Charles Schwab says it saw “strong inflows” from clients amid this month’s banking crisis.
Between March 10 and March 16, customers brought $16.5 billion in deposits, the brokerage firm announced Friday (March 17).
That period coincides with the collapses of Silicon Valley Bank on March 10 and Signature Bank March 12 and the days of worry in the financial sector that those failures could spread to the larger financial system.
“Charles Schwab remains a safe port in a storm, driven by its conservative balance sheet, strong liquidity position, and diversified base of over 34 million account holders,” the company said in a news release. “We are confident in our approach and in our ability to help clients through all kinds of economic environments.”
The failure of SVB shows the importance of diversification, Drew Edwards, CEO at money mobility payments company Ingo Money, told PYMNTS last week.
“[The SVB collapse] had a lot to do with their heavily concentrated customer base,” Edwards said. “And it was also a small, tight-knit community connected to each other online and communicating in channels all day long that enabled such a quick run for the door.”
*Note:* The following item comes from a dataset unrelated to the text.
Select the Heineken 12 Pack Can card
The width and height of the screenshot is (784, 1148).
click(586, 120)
An obvious outcome of all this is likely a trend where companies begin to think about dividing their business across multiple banks, regardless of how strong the banks are.
“This can be done but will create inefficiencies unless their partners are set up to split volume across sponsor banks, which we already do in our business,” Edwards said.
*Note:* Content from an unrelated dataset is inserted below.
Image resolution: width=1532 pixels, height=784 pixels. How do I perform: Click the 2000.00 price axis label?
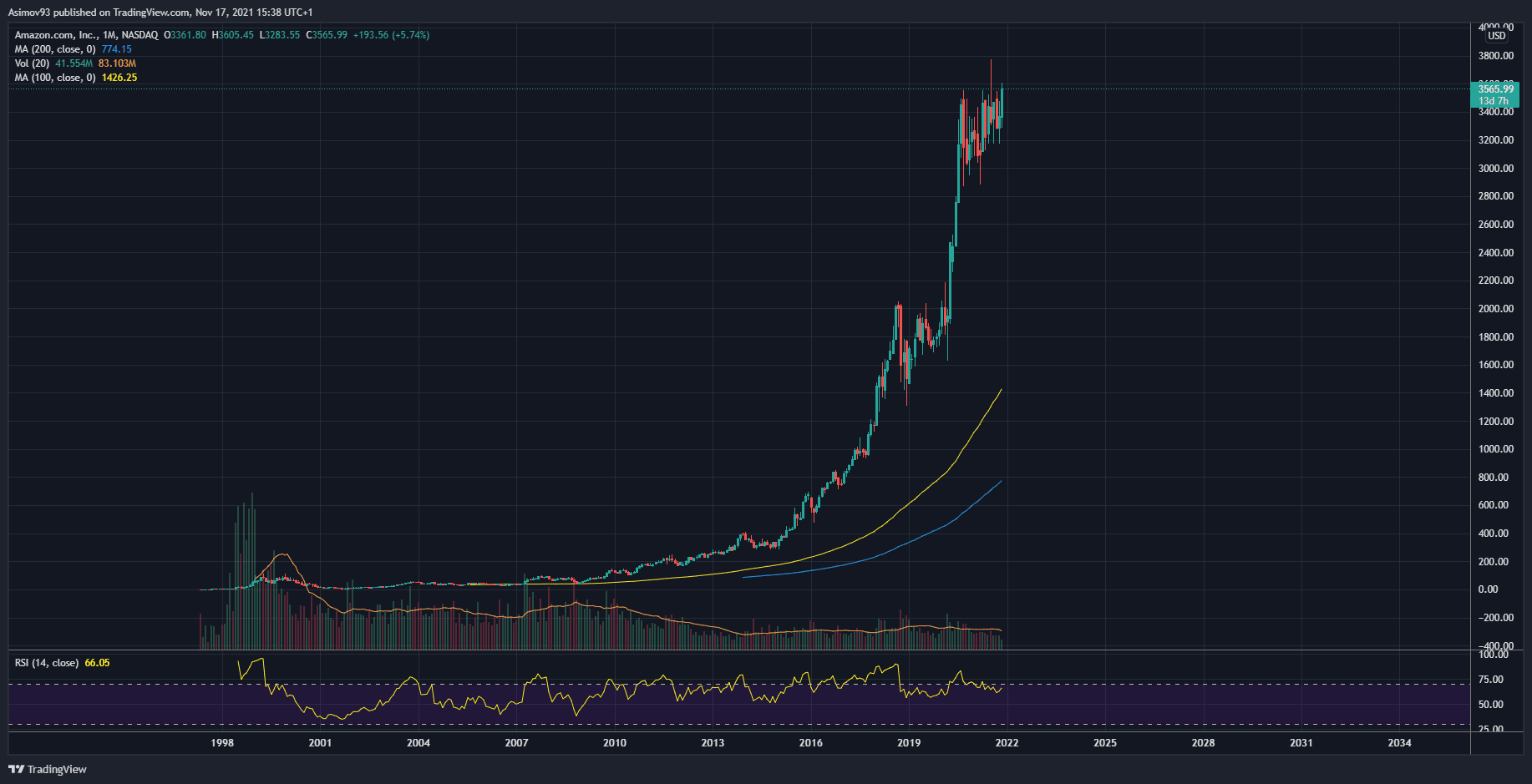pos(1495,309)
He added that if he had a billion dollars, he wouldn’t keep it in just one place, saying, “I can’t stand single points of failure anywhere in our value chain.”
Treasury Prime CEO Chris Dean echoed that sentiment in a separate conversation last week with PYMNTS’ Karen Webster.
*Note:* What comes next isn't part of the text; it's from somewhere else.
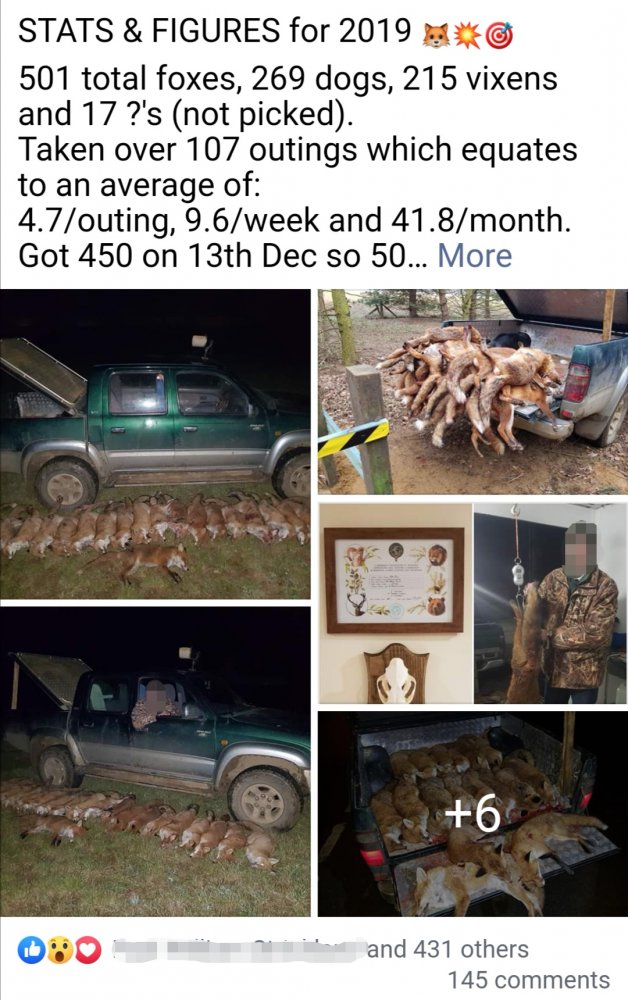Image resolution: width=628 pixels, height=1000 pixels.
Task: Open photo of framed certificate and skull
Action: point(395,603)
“There’s the concentration risk, which we’re all seeing now,” said Dean. “There’s the operational burden. And you have to get those things right. It’s clear to me that there’s not a single bank in the U.S. that can do that — but the U.S. banking system can.”
Of banking as a whole, he said, “There are a lot of different regulators, and different banks — and they’re held together in a cohesive whole.” His company’s aim, Dean told Webster, is to make that cohesiveness available in a streamlined manner for FinTechs.
That was the thinking behind Treasury Prime’s recent launch of OneKey Banking, an embedded finance application programming interface (API) that lets FinTechs and enterprises pick the best banking partner for a particular product or service.